No fim do filme a diretora da CIA pede desculpa publicamente. Numa altura em que está alguém na Casa Branca que dificilmente pedirá desculpa por alguma coisa, poderemos dizer que “O Amador” é um filme de resistência?
A pergunta é fantástica, mas o filme começou a ser feito há já alguns anos e terminámos antes de novembro. Mas fomos muito cuidadosos ao sugerir, e espero de uma forma satisfatória, que toda a gente, mesmo os vilões dentro da CIA, acreditam, mesmo que de forma distorcida, que estão a agir corretamente e que são patriotas. Não quis um vilão de banda desenhada. Espero que se veja a complexidade política que colocámos no filme.
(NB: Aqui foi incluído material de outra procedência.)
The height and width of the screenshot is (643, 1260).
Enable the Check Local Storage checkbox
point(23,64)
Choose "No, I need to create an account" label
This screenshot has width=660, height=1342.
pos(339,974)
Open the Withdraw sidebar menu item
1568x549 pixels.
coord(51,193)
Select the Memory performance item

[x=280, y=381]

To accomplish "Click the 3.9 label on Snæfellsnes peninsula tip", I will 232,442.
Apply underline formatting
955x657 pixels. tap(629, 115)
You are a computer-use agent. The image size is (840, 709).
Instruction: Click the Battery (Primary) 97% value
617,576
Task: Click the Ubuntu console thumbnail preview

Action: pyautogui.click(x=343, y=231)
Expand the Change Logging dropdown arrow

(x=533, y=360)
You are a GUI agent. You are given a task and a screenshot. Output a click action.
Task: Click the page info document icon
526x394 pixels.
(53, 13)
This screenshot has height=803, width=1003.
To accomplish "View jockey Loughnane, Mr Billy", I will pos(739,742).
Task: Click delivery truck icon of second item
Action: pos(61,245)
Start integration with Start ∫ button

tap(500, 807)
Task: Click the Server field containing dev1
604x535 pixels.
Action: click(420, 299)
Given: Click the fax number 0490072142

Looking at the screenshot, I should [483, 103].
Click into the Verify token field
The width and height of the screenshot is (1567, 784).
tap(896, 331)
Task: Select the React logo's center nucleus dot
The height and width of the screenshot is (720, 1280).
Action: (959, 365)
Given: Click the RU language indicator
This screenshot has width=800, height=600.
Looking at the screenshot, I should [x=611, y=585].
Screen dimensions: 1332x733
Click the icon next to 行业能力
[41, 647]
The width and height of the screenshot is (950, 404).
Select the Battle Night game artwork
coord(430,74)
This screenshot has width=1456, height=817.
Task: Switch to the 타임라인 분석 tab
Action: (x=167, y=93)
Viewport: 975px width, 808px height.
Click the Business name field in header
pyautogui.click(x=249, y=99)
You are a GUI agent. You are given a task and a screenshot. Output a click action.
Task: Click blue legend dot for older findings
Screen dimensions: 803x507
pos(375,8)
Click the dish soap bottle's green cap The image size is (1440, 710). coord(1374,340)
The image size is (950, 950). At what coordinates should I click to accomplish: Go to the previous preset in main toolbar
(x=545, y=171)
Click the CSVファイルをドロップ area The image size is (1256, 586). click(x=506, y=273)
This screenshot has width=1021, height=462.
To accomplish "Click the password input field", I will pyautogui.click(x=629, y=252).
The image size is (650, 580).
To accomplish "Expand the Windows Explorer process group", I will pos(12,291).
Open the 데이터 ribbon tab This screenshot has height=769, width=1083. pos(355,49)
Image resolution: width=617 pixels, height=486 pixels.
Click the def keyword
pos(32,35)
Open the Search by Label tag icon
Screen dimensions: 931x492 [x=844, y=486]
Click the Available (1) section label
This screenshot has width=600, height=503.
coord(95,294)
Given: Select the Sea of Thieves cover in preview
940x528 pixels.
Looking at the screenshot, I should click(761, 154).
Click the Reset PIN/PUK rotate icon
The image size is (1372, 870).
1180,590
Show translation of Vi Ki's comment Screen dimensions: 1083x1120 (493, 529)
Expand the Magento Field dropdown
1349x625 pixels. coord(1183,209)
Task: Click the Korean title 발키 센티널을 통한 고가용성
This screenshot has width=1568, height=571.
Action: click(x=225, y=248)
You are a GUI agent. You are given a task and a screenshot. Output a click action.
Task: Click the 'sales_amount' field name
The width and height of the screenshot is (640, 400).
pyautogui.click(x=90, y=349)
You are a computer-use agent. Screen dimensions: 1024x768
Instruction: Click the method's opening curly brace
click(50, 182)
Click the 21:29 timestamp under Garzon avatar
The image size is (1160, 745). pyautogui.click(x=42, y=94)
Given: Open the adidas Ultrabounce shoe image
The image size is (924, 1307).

Não quis fazer um filme de resistência, porque na altura não havia ainda nada para resistir.
Como realizador, como é que se mantém o suspense ao longo de todo o filme, sem necessariamente cansar o espetador?
Tem a ver com o ritmo e a utilização das ferramentas do cinema. Tenho uma lei particular que utilizo para o suspense a que chamo “ocultar e revelar”. Por exemplo, quando uma personagem entra numa sala e sente que há um perigo, a ideia é esperar e esperar e esperar até revelar o que é. E claro que se usam técnicas de iluminação e de câmara para manter o espectador no fio da navalha. E também na montagem. Ainda bem que se sente a tensão, que antecipamos e ficamos nervosos com o que vai acontecer à personagem.
Os novos tempos vão originar mudanças no filme de espionagem?
Repito que o filme foi todo feito antes das mudanças que se verificaram na administração norte-americana, em relação às quais não quero fazer nenhum juízo de valor. Mas tenho a certeza que o filme de espionagem pode mudar no futuro imediato, por ser um espaço que permite explorar os perigos que nos rodeiam e como nos sentimos em relação a eles.
Agora que parece estar a ser difícil haver um novo James Bond, vamos poder ver um novo filme com Charles Heller?
É inteiramente possível que tal possa acontecer. Sentimos a dinâmica da personagem. Com o Rami, criámos um tipo diferente de espião. Até onde poderá ir no futuro? Depende até que ponto as pessoas vão gostar do filme.